Home > Papers from 2013 > Meta-cognition?


It is well understood that more efficient decision making can be achieved if an agent holds estimates of uncertainty alongside the primary-information used to make a decision. Incorporating uncertainty into decision making would seem to be a sensible thing for insects to do, however there is little evidence to point to this. Perry and Barron address this issue by looking at the choices of bees in an opt-out paradigm. In this style of  experiment, bees are rewarded for correct choices and punished for incorrect choices. Therefore, when the decision is difficult, an opportunity to opt-out may be adaptive. This paper reports that individual bees do indeed take the opt-out option in trials when a choice is difficult, thus suggesting that they are capable of monitoring uncertainty.

The exact mechanisms which lead to this behaviour are unclear.
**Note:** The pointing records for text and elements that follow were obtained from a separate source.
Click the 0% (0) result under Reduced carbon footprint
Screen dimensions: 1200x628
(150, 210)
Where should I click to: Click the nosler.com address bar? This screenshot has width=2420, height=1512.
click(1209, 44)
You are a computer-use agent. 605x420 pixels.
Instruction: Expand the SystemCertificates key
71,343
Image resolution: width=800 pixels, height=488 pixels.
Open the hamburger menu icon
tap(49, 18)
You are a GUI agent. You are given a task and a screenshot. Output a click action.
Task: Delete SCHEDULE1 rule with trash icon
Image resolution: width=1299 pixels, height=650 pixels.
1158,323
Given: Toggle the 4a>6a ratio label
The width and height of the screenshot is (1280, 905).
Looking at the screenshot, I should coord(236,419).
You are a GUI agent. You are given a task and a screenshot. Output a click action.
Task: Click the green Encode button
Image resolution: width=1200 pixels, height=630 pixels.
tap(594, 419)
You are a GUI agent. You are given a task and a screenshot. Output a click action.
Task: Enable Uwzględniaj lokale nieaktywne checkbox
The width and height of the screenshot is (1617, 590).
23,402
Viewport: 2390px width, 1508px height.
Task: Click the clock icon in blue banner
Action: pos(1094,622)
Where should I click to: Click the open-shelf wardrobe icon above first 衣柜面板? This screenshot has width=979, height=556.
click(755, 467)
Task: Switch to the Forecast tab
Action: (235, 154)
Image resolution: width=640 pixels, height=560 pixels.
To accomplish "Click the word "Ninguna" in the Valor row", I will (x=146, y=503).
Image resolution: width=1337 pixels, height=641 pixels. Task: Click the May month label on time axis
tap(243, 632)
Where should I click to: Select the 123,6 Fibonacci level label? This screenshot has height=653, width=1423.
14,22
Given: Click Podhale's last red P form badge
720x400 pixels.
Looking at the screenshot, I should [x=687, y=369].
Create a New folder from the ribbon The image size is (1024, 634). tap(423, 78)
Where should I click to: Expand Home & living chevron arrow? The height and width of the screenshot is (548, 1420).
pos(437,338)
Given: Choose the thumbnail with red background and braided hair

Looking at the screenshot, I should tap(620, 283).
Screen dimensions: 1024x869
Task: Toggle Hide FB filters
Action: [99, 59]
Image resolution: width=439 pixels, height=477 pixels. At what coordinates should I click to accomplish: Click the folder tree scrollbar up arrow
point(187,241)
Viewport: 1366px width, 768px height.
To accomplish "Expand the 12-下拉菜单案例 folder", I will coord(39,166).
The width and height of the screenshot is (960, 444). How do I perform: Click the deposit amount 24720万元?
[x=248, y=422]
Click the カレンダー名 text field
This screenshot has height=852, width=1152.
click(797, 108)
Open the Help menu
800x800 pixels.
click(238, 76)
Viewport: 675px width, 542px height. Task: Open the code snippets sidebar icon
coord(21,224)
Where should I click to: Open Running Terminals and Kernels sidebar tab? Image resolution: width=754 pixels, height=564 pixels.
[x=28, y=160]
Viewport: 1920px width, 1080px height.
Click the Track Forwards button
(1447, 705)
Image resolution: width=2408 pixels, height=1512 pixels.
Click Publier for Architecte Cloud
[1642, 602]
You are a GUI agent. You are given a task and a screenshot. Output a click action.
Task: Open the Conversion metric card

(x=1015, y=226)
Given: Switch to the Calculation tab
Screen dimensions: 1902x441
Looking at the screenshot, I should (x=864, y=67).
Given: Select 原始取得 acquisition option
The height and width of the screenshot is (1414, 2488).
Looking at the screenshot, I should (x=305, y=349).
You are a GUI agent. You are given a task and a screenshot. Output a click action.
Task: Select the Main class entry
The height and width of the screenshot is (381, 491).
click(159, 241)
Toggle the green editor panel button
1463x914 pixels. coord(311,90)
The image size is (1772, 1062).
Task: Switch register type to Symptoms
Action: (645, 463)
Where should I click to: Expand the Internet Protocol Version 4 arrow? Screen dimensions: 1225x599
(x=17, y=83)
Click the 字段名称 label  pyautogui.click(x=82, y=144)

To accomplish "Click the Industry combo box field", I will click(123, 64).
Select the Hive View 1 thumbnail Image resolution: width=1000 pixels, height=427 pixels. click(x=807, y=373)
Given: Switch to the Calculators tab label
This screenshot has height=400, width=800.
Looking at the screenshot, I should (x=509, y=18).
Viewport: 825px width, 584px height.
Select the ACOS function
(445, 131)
The authors discuss that it is hard to “[determine] whether simple invertebrates monitor uncertainty in decision making—or simply appear to do so”. This dichotomy seems to be questioning whether bees are using a cognitive strategy or not – which is of course an interesting question. But in some situations, “simply appearing to do something” is just the same as “doing something”. Understanding how apparent meta-cognition might emerge from the implementation of associative sensori-motor learning would be a valuable outcome and perhaps highlight the value of “bottom-up”  approaches to animal cognition.

Perry, C. J., & Barron, A. B. (2013). Honey bees selectively avoid difficult choices. Proceedings of the National Academy of Sciences, 110(47), 19155-19159.